KDE is the most widely used interface with Linux, 2x the next one, Gnome. KDE originated in Europe, Gnome in the U.S. KDE has more functions and applications than Gnome, It also is more granular, so you can control it at a very detailed level. There is a great deal of artwork for KDE, and many feel it has more of a Windows look.

Ubuntu I deliver to my clients. It attempts to "just work" out of the box, and is targeted primarily at new users. It is still a bit new, so the next release (about Oct) should be important. Ubuntu uses Gnome, which is more tightly integrated and has a more consistent look-n-feel that KDE. Gnome is somewhat mac-like and for a brand new Linux user, might be a bit easier to learn. Ubuntu is based up the very popular Debian distribution, which has more packages than any other by far. One small downside with Ubuntu is that they are very strict about not including any commercial or patented software. Thereafter, you need to perform a number of manual steps after installation to, for example, get the codecs to play MP3's. Ubuntu has outstanding user-level documentation and a fantastic community.
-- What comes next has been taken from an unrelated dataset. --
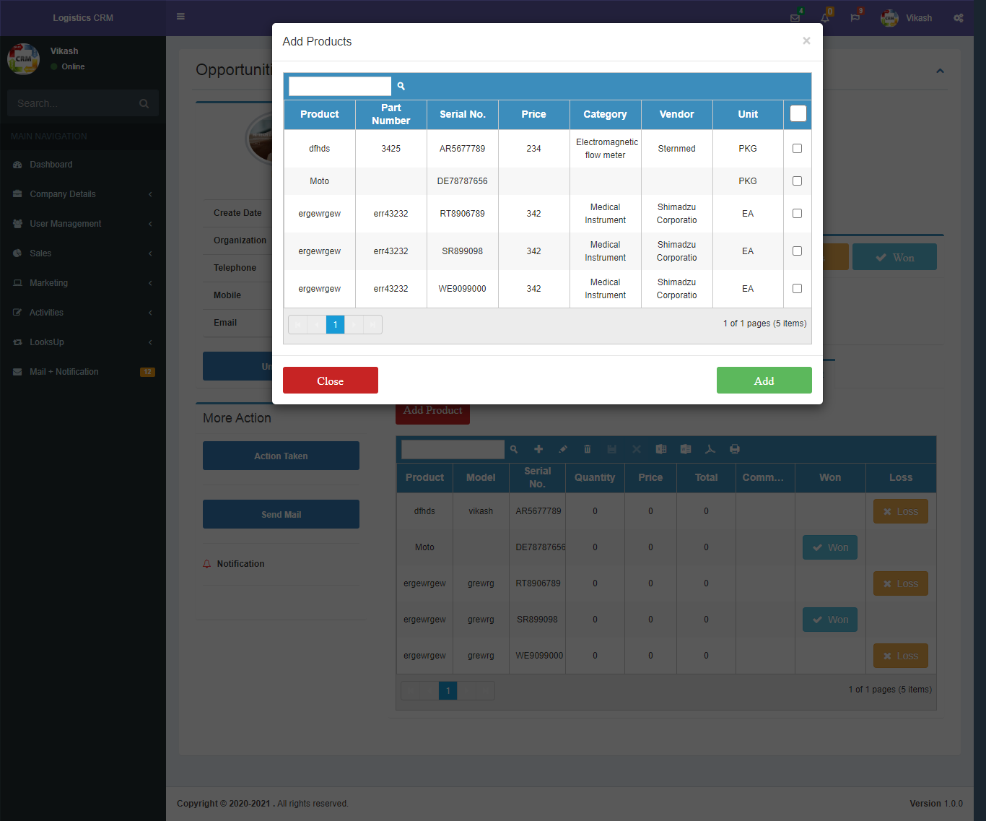
Task: Type in the Add Products search field
Action: click(339, 85)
The suggestion about trying live-cd's is a good one. However, keep in mind that what you see is the default interfaces. With Gnome and in particular with KDE (which most use) you can literally make the interface look and behave anyway you want to . . .

you asked about the differences with Linux, and this is one of them. You have 100x the amount of control and flexibility with Linux. You can see exactly what is happening and why. You can change almost anything, if you really want to. A second (there are quite a few, I'm just sharing two) difference is free software - thousands of applications.

Finally, about the hardware requirements. The Linux kernel can run in very little RAM. There are a few distros like [bleep] Small Linux that have a custom interface with the kernel, and can be run from a memory stick. If you install SuSE and Ubuntu however, the biggest decision you have to make affecting hardware is the GUI. Both KDE and Gnome use approx 100MB. Now, there are other GUI's available with these distros, such as WindowMaker, Fluxbox, and XFCE4. These are lean and mean, and there is some nice artwork for WM, but they are not the large integrated GUI's that you may expect if you are comparing it to XP.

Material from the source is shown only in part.